British international schools are leading the way

While other types of Western curricula, such as the American system, have been slower to grow overseas, British international schools have seen exponential growth.

According to RelocateMagazine, “British international schools make up over 45% of the international schools market with 4,300 British schools globally. It is a sector worth more than £1 billion and is one of the UK’s leading exports.”

The 2019 Global Opportunities Report stated, “In the 2018-9 academic year alone, a total of 75 British independent schools have enrolled around 44,000 students aged between 3 and 18 outside the United Kingdom – generating around USD $1 billion (around £816 million).

China is one of the leading countries for welcoming British international schools, as more affluent parents are increasingly seeking a Western-style education for their kids.

Many are hoping for their children to pursue higher education abroad, so international schools are a natural, and more straightforward, pathway to this.

The UK has always been synonymous with high-quality education, with renowned universities such as Oxford cementing its strong education reputation.

Earlier this year, it was predicted that the number of British international schools in China, as well as private schools offering British curricula, will double by the end of this year.

But China is not the only country to experience a boom in international schools. According to TES, “In Dubai, there are now 309 international schools; Shanghai, China, has 168; Abu Dhabi, in the United Arab Emirates, has 164; Beijing, China, has 151 and Doha, Qatar, has 144 international schools.

“A total of 22 new international schools have opened in the United Arab Emirates alone in the past two years, mostly in the mid-market sector where fees are more affordable.”

British international schools need more teachers

The report estimates that the number of international schools will increase from “10,293 at present to 17,368 in ten-years’ time.”

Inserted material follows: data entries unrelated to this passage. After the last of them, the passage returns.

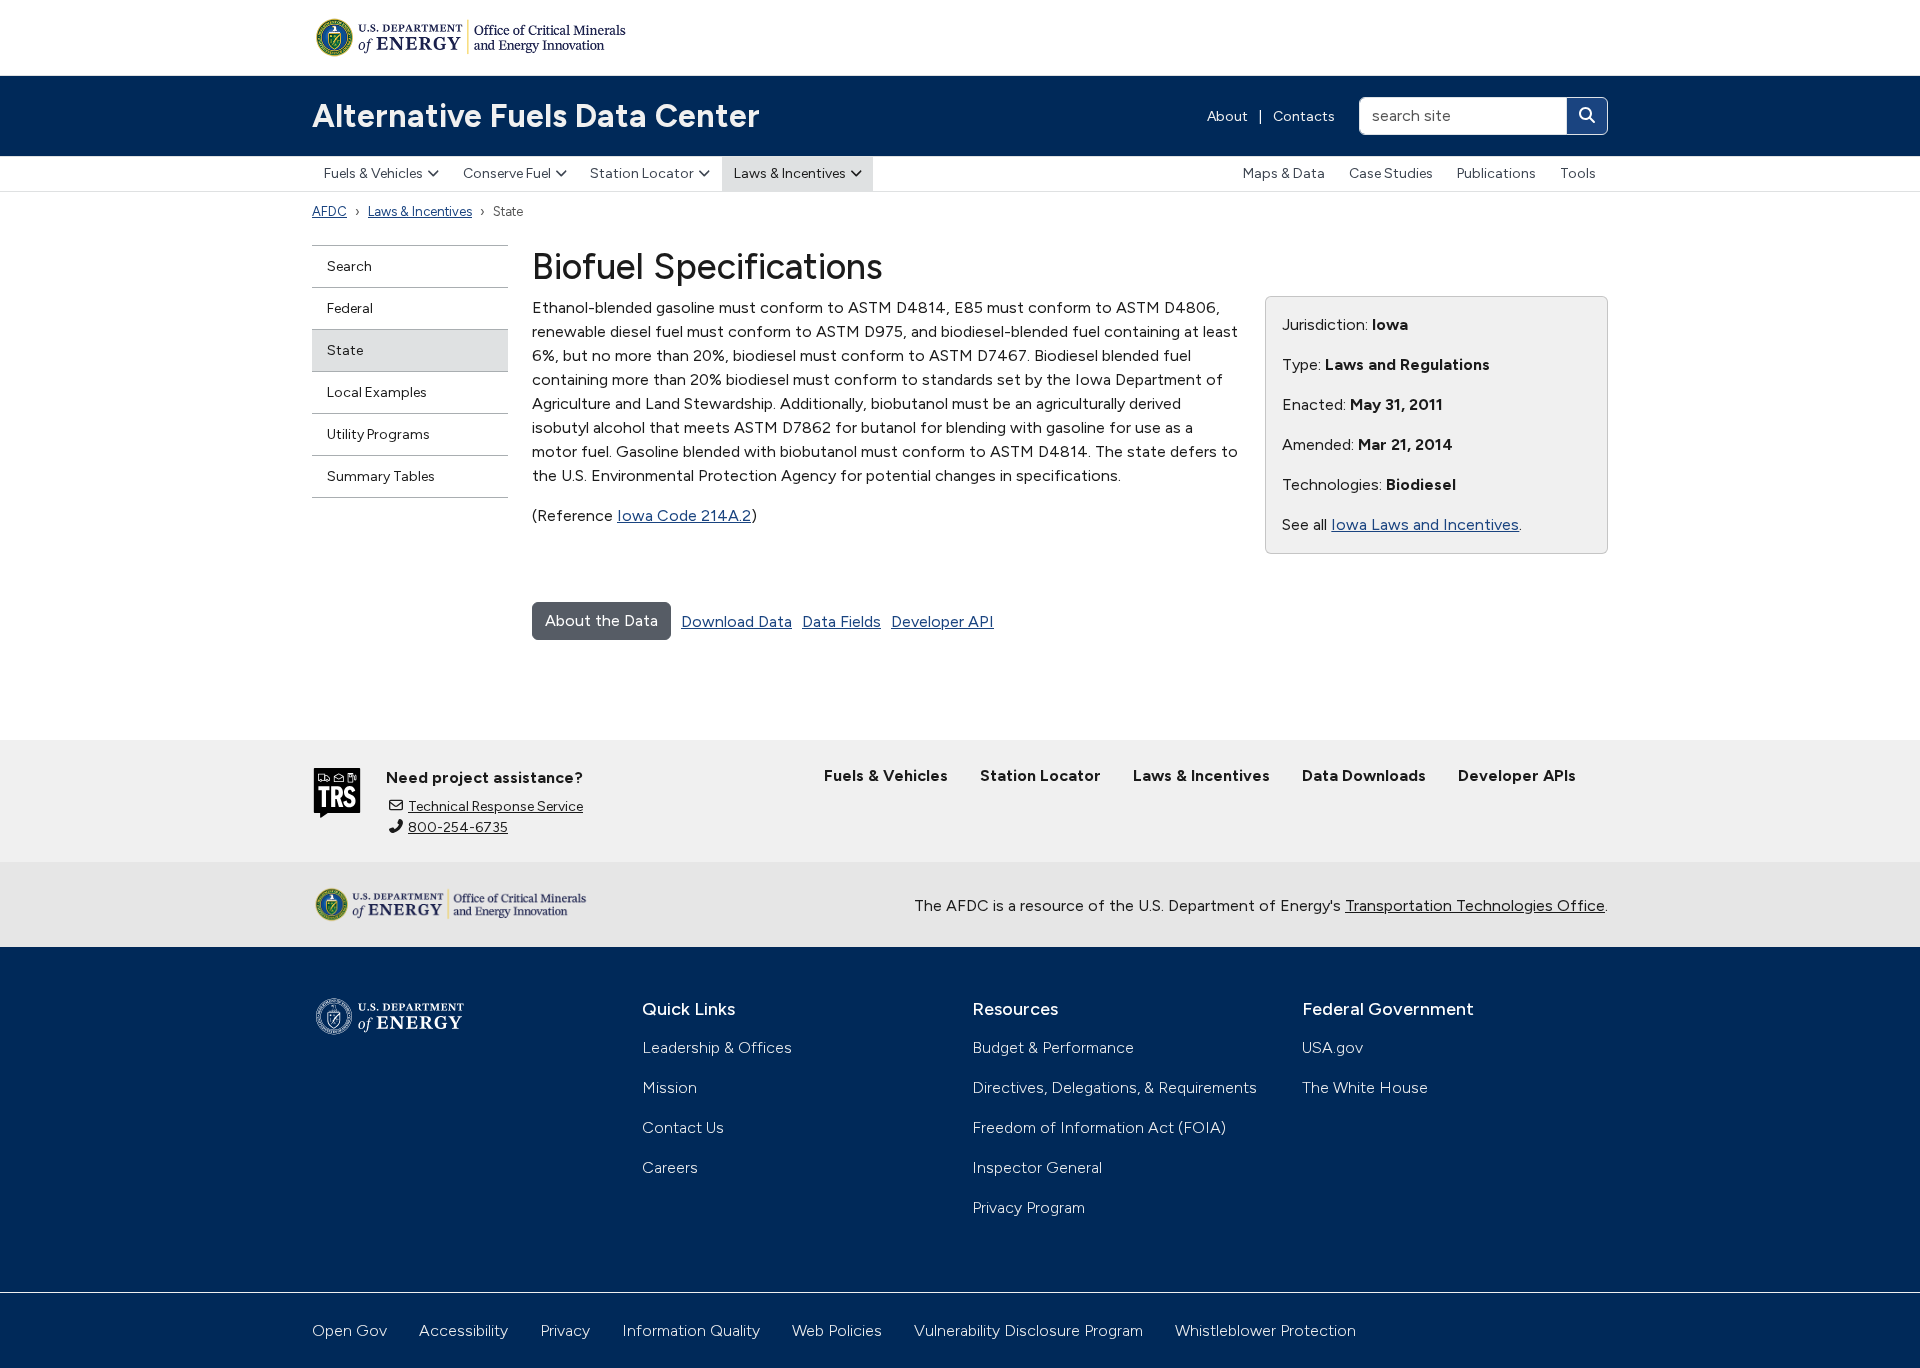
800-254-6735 (458, 827)
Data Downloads (1364, 775)
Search (349, 266)
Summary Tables (381, 476)
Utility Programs (378, 434)
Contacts (1304, 116)
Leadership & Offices (717, 1047)
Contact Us (683, 1127)
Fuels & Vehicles (373, 173)
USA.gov (1332, 1047)
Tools (1578, 173)
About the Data (601, 620)
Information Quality (691, 1330)
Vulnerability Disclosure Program (1028, 1330)
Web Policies (837, 1330)
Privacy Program (1028, 1207)
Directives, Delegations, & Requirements (1114, 1087)
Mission (669, 1087)
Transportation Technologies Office (1475, 905)
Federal (350, 308)
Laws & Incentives (790, 173)
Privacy (565, 1330)
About (1227, 116)
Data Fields (841, 621)
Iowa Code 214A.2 (684, 515)
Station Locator (642, 173)
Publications (1496, 173)
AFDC (329, 211)
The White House (1365, 1087)
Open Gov (349, 1330)
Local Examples (377, 392)
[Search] (1587, 116)
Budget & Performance (1053, 1047)
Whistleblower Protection (1265, 1330)
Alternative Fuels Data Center (536, 116)
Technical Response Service (495, 806)
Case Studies (1391, 173)
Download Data (736, 621)
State (345, 350)
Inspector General (1037, 1167)
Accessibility (463, 1330)
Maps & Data (1284, 173)
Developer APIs (1517, 775)
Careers (670, 1167)
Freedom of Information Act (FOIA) (1099, 1127)
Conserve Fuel (507, 173)
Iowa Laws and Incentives (1425, 524)
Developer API (942, 621)
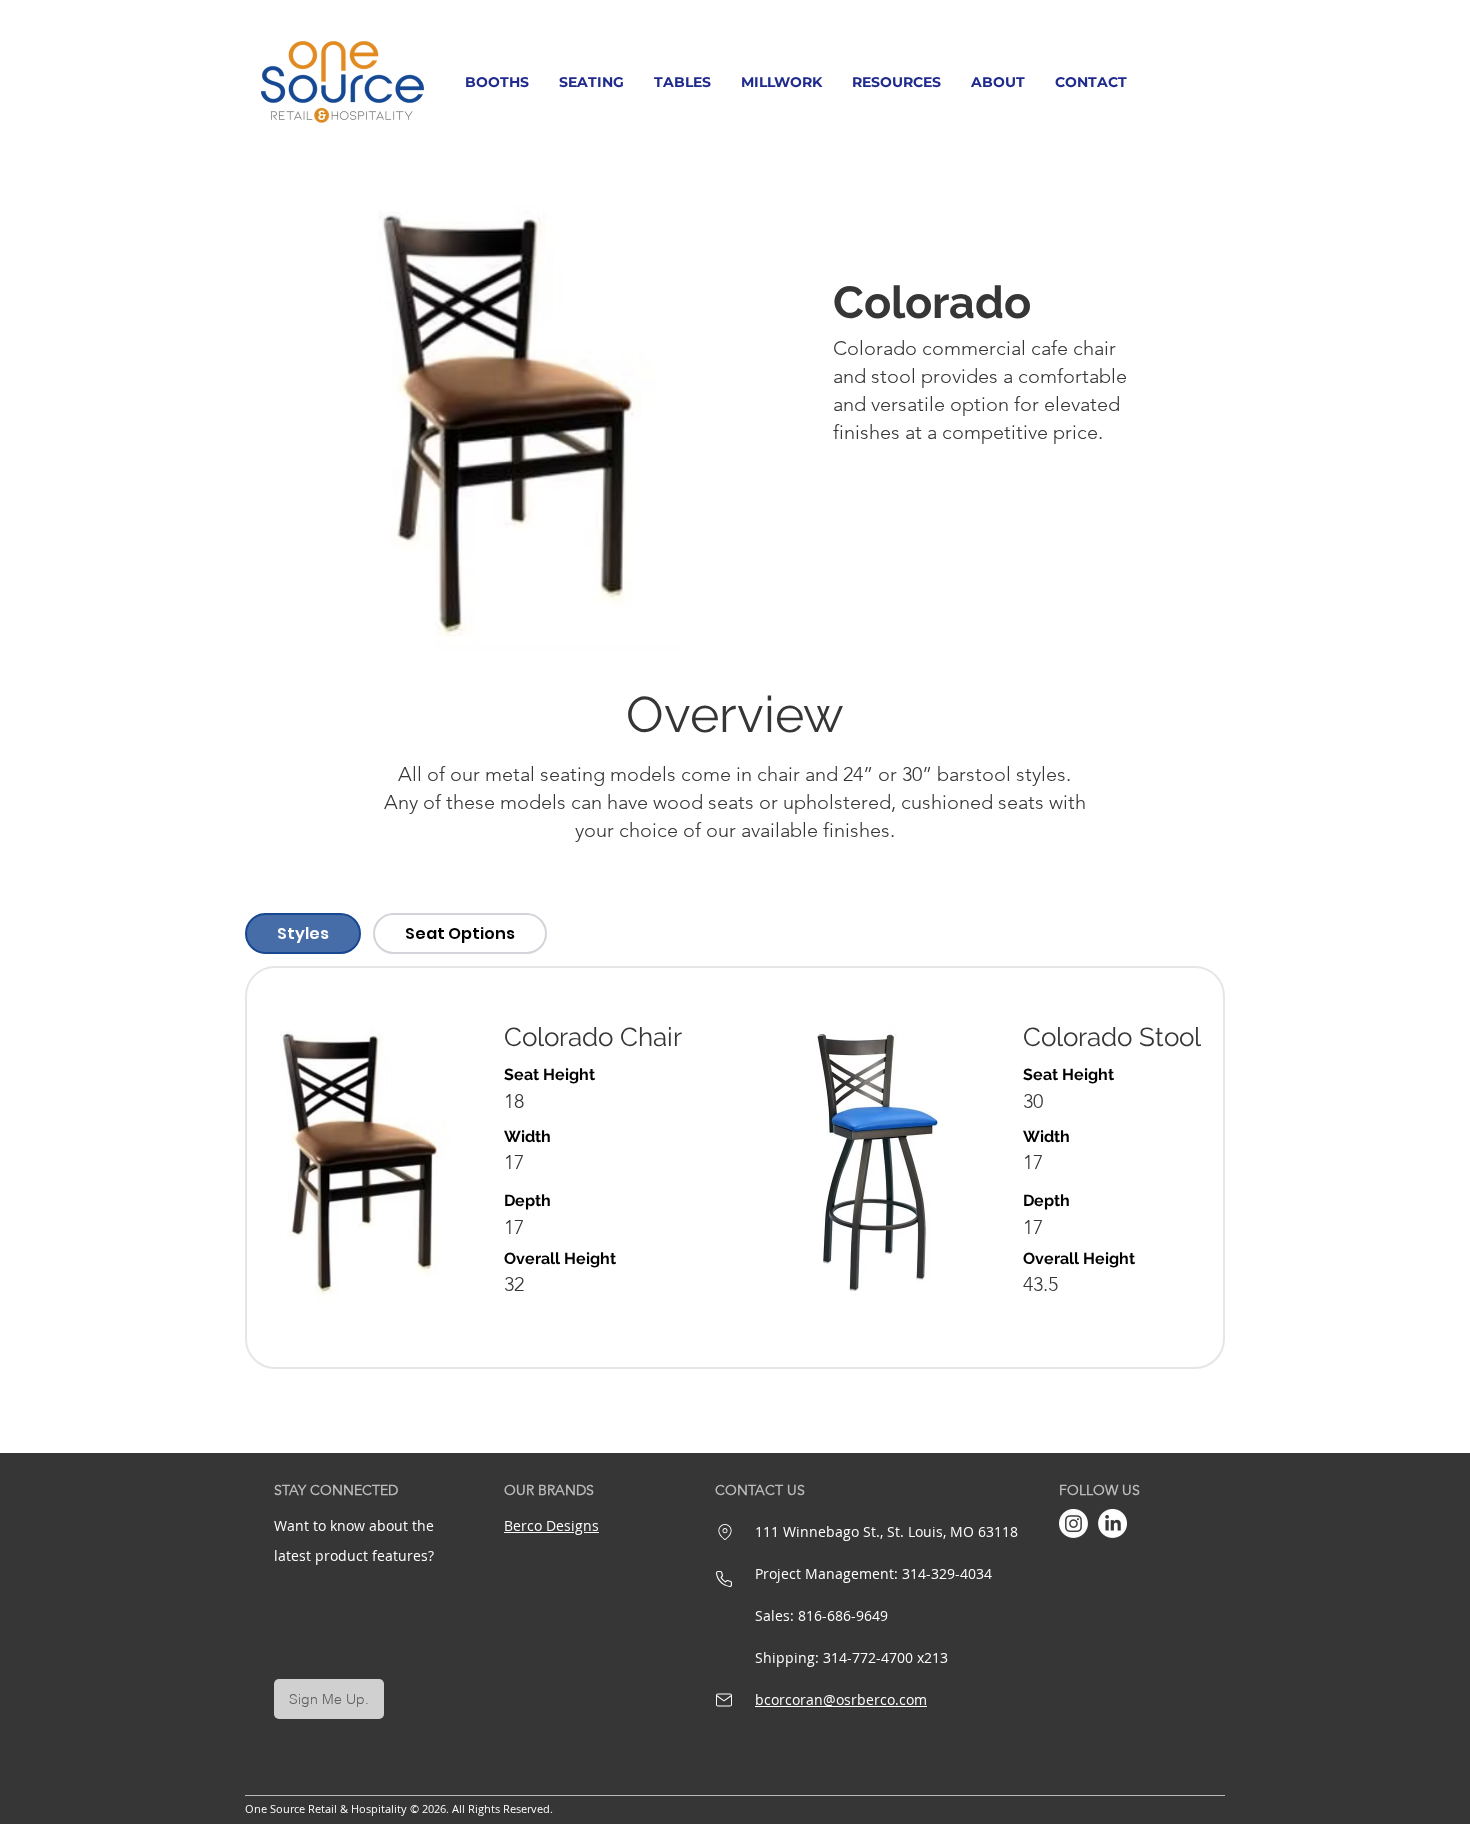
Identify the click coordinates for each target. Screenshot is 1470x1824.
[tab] (303, 933)
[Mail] (724, 1700)
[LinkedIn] (1112, 1523)
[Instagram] (1073, 1523)
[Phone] (724, 1579)
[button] (497, 82)
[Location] (724, 1532)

This means that more teachers at these schools are also needed, as “the number of corresponding teaching posts will rise from 506,900 at present to 916,900.”

Therefore, an extra 400,000 English-speaking teachers are needed globally to meet the demands of British international schools. This could be difficult as the country is already experiencing teacher shortages.

Andrew Lynch, Senior Consultant for Teaching Abroad Direct, said, “The shortage of teachers around the globe is an urgent issue. At the root, we must do what we can to make teaching fulfilling.

“Of course, fulfilment differs from person to person but communication is key. We need to listen to teachers, both aspiring and experienced, learn what they need and deserve from their post and environment. Whether that is abroad or at home.”